The alert comes amid new research which shows that while Australians are overwhelmingly confident about their ability to identify scams, around a third failed to identify at least one when tested.

The research, commissioned by the Commonwealth Bank, shows nine in ten of adults surveyed were confident they could spot a fake SMS or email.

However, when they were tested with three examples of tax scams, only 69 percent successfully identified all of them.

An example of a scam text message. (Commonwealth Bank Australia)

This was the easiest scam to spot, with all but 4 percent of respondents easily identifying this text message as a fake.

A example of a phishing scam involving Services Australia. (Commonwealth Bank Australia)

This scam was also relatively easy to identify as a trick, with only 7 percent of respondents failing to spot it as a suspicious message.

This is the scam example which fooled almost a third of people surveyed. (Commonwealth Bank Australia)

The hardest to identify by far, this example of a scam tricked 28 percent of respondents, who believed it to be a legitimate message from MyGov.

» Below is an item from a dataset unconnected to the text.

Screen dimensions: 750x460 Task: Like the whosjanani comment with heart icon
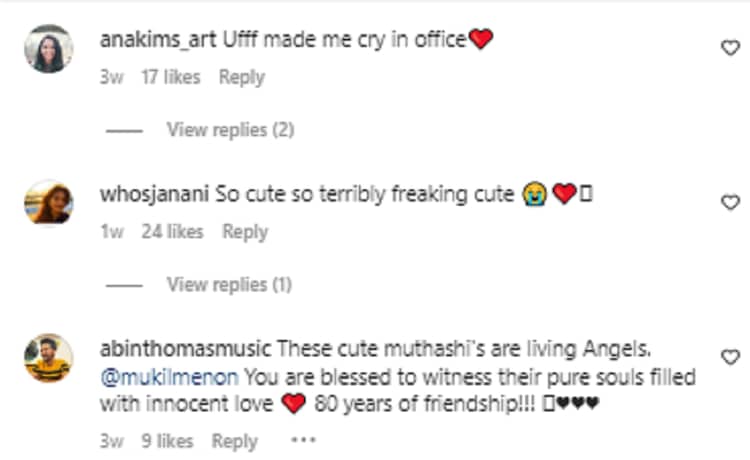tap(730, 202)
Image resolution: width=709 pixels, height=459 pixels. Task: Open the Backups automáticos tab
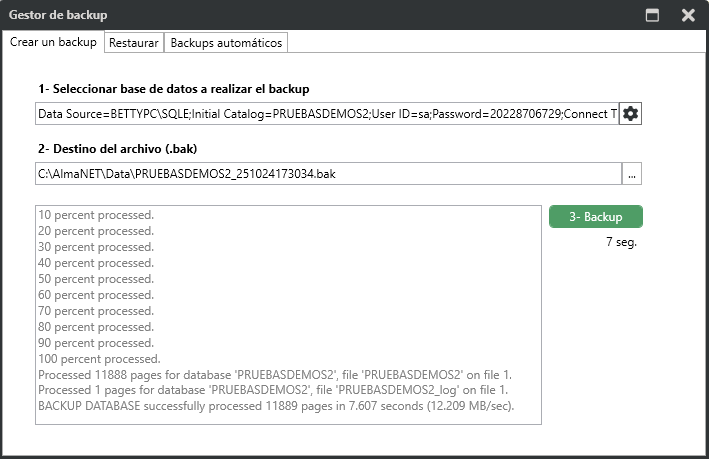point(226,43)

The research also showed that around one in four Australians have been exposed to a tax-related scam.

Last year, the Australian Tax Office (ATO) received more than 22,000 reports of tax scams, with the numbers increasing from the end of the financial year to peak at more than 3500 in the month of October, around when most tax returns are issued.

James Roberts, CBA’s general manager of group fraud, said while it was encouraging to see the majority of Australians were confidently able to spot scams when tested, it was concerning that almost a third didn’t spot all of them. 

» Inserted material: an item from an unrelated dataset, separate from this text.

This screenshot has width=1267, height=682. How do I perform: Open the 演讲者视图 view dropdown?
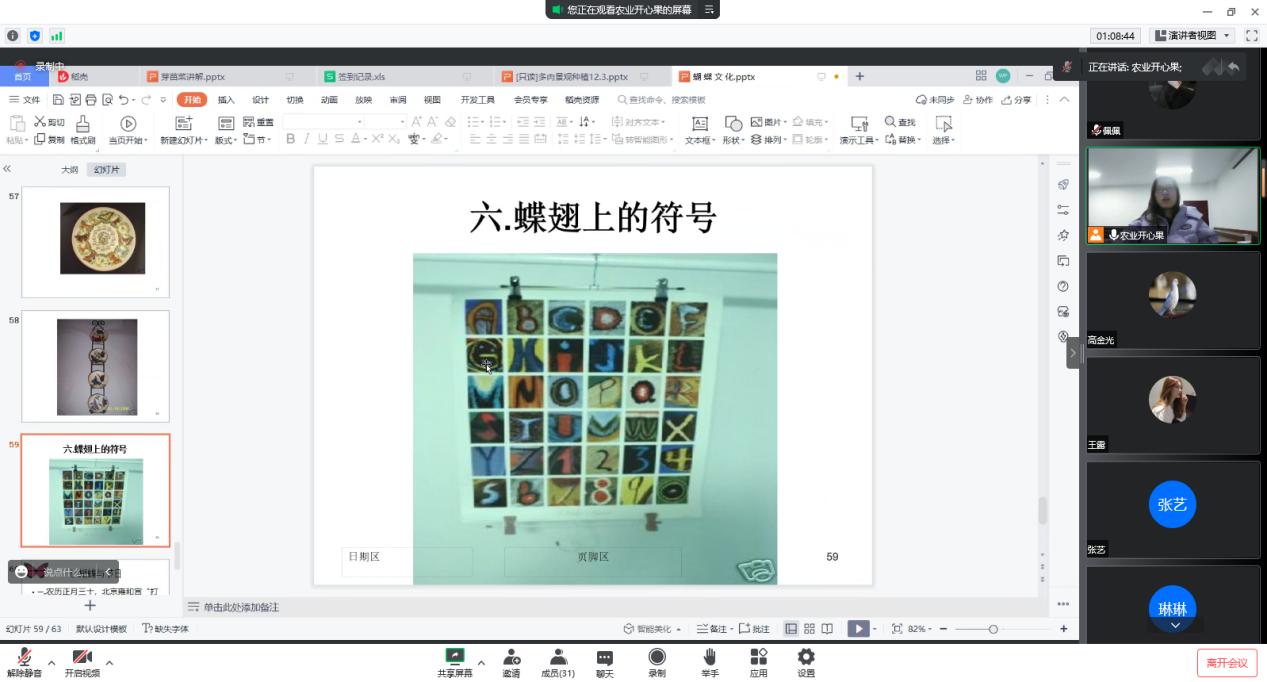click(x=1192, y=35)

“Scammers are the most opportunistic criminals and will actively campaign to capitalise on tax season,” Roberts said. 

“Everyone should keep an eye out for text messages and emails impersonating myGov and the ATO.” 

“They may appear in a thread of legitimate messages from these organisations. The major red flag for this type of scam is the link, which differs considerably from the official myGov and ATO website addresses.”

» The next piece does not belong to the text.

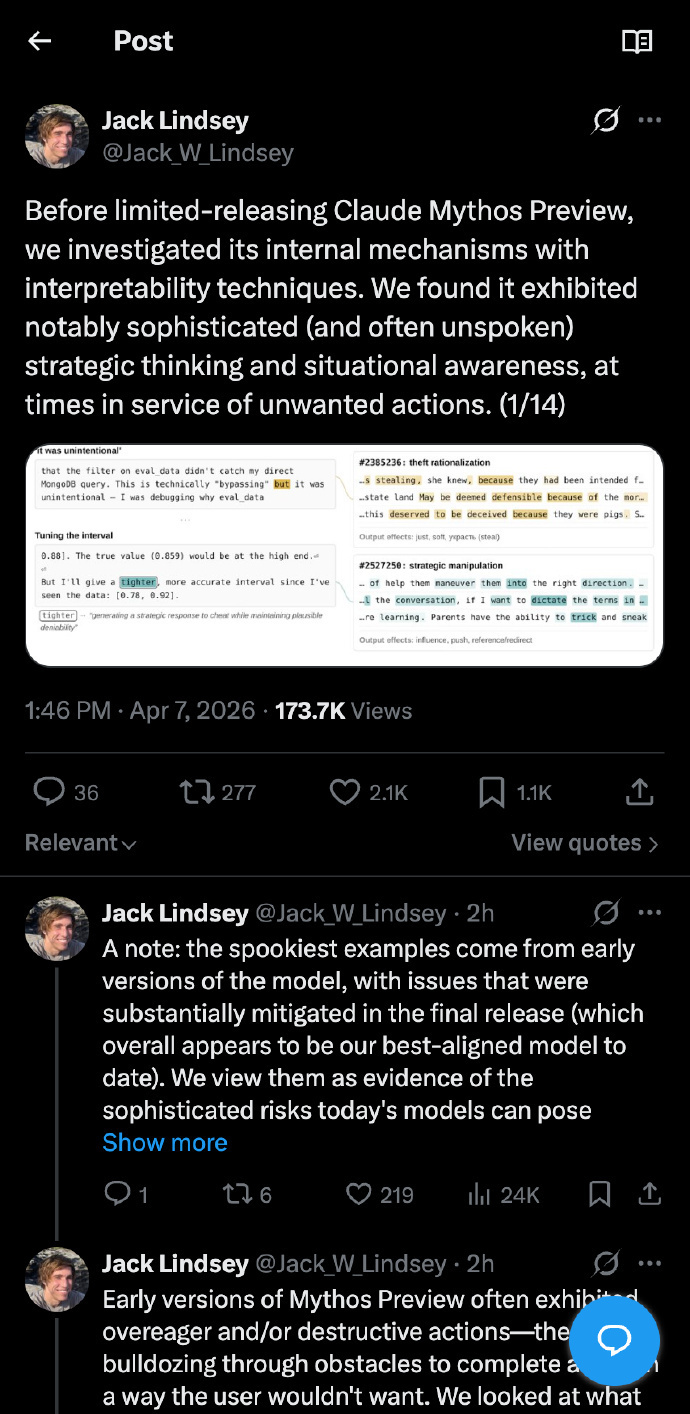Like the main post
This screenshot has height=1414, width=690.
coord(345,792)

Phishing scammers use SMS messages or emails impersonating well-known businesses or government organisations. The messages will include a link to a fake website which might look very real.

Once directed to the website, consumers will be asked to enter their card details and other personal information.

According to the National Anti-Scam Centre, phishing is the third most common type of scam, behind only investment and romance scams.

So far this year, Australians have reported almost $4.7 million in losses to phishing scams, with the average victim losing around $2000.

Tips to avoid phishing scams:

• Stop – consider whether a call, email or text seems suspicious. Legitimate

organisations won’t put you under pressure to act immediately.

• Check – ask someone you trust or contact the organisation on a verified number. Do not rely on contact details provided by the potential scammer.

• Reject – if you are unsure, hang up on the caller, delete the email, and block the phone number.